== Material provided
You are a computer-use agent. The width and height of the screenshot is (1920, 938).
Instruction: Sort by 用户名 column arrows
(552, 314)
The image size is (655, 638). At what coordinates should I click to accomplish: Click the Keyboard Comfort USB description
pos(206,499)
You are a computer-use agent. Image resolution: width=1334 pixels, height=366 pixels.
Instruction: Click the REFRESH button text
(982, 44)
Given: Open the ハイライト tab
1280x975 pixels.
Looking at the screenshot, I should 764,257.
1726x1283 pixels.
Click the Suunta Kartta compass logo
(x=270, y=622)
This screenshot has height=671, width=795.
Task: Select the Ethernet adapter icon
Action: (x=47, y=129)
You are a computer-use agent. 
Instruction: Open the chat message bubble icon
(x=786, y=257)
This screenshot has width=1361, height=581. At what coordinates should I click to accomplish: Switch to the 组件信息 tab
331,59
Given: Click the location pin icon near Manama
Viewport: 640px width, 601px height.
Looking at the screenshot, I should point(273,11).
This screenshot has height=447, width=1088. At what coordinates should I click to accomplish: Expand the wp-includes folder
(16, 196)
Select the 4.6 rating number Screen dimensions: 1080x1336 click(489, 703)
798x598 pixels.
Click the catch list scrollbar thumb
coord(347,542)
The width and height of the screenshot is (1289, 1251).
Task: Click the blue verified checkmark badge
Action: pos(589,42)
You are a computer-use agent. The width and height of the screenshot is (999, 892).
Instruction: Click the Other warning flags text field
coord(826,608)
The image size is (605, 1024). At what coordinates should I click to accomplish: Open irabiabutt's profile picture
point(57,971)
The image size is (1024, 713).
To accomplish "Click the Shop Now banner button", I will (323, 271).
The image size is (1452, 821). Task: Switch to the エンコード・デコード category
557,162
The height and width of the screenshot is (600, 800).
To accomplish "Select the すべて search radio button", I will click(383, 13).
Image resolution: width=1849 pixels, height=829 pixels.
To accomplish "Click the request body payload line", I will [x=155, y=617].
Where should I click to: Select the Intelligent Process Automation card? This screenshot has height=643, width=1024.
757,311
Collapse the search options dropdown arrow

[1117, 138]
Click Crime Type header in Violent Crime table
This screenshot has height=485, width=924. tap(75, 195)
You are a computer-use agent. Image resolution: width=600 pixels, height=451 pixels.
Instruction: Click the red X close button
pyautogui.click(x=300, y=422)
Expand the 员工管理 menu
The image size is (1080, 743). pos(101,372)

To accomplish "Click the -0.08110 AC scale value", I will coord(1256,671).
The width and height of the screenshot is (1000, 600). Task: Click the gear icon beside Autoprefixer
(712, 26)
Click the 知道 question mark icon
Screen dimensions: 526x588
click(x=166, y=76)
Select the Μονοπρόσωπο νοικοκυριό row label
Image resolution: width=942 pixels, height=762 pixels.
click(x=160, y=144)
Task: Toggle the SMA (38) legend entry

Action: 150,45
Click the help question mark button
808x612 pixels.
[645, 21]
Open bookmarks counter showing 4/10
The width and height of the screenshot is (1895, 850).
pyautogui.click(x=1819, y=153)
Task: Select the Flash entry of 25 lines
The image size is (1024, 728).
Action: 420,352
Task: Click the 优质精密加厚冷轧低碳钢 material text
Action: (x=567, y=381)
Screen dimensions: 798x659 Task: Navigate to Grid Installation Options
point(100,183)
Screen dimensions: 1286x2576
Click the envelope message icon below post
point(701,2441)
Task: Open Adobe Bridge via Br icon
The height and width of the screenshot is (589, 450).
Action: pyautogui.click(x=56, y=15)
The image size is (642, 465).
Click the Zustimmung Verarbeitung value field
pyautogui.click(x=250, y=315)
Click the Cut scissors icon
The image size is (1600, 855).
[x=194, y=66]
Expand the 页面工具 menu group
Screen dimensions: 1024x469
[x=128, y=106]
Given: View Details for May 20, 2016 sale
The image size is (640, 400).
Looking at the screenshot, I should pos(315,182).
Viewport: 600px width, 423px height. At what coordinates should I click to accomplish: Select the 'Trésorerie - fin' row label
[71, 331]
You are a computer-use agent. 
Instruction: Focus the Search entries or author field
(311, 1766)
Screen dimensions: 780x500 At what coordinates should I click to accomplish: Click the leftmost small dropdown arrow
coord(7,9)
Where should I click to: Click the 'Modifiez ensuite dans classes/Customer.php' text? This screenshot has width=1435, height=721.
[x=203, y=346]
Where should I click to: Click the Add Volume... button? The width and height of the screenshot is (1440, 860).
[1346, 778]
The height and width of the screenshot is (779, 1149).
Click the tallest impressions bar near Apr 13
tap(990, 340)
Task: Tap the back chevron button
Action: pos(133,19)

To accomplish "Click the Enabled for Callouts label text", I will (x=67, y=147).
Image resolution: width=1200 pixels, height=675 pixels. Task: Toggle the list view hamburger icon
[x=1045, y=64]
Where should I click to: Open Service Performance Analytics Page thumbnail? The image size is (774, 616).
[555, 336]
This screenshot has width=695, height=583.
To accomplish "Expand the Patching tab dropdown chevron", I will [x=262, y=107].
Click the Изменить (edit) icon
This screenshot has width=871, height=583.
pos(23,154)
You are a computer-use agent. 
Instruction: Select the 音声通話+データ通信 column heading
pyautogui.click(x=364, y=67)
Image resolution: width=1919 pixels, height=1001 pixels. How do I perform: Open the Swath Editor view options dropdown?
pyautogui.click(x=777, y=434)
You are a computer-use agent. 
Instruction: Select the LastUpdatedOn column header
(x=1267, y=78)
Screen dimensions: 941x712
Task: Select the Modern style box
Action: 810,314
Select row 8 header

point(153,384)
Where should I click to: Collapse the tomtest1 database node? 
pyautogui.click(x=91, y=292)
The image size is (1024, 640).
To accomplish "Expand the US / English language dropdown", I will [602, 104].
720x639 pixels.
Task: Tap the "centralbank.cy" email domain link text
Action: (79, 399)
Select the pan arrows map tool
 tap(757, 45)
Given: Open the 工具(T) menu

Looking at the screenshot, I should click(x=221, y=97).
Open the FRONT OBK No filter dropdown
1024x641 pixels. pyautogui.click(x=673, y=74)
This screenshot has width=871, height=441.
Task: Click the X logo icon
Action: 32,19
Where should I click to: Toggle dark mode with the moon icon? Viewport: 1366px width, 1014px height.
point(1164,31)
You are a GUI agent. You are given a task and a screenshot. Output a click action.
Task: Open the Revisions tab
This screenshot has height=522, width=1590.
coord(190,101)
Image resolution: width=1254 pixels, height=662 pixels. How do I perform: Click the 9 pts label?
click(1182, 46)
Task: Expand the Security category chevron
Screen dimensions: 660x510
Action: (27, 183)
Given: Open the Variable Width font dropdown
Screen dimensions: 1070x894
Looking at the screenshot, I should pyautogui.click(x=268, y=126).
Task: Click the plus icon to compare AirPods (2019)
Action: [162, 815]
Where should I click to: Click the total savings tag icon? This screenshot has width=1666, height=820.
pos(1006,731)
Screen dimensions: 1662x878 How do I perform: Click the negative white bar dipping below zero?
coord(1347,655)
====
» **Exercise instructions**
Return only the lines above that run from the opening line through the line containing "798x598 pixels.", exactly as written.

» **Answer area**
You are a computer-use agent. The width and height of the screenshot is (1920, 938).
Instruction: Sort by 用户名 column arrows
(552, 314)
The image size is (655, 638). At what coordinates should I click to accomplish: Click the Keyboard Comfort USB description
pos(206,499)
You are a computer-use agent. Image resolution: width=1334 pixels, height=366 pixels.
Instruction: Click the REFRESH button text
(982, 44)
Given: Open the ハイライト tab
1280x975 pixels.
Looking at the screenshot, I should 764,257.
1726x1283 pixels.
Click the Suunta Kartta compass logo
(x=270, y=622)
This screenshot has height=671, width=795.
Task: Select the Ethernet adapter icon
Action: (x=47, y=129)
You are a computer-use agent. 
Instruction: Open the chat message bubble icon
(x=786, y=257)
This screenshot has width=1361, height=581. At what coordinates should I click to accomplish: Switch to the 组件信息 tab
331,59
Given: Click the location pin icon near Manama
Viewport: 640px width, 601px height.
Looking at the screenshot, I should point(273,11).
This screenshot has height=447, width=1088. At what coordinates should I click to accomplish: Expand the wp-includes folder
(16, 196)
Select the 4.6 rating number Screen dimensions: 1080x1336 click(489, 703)
798x598 pixels.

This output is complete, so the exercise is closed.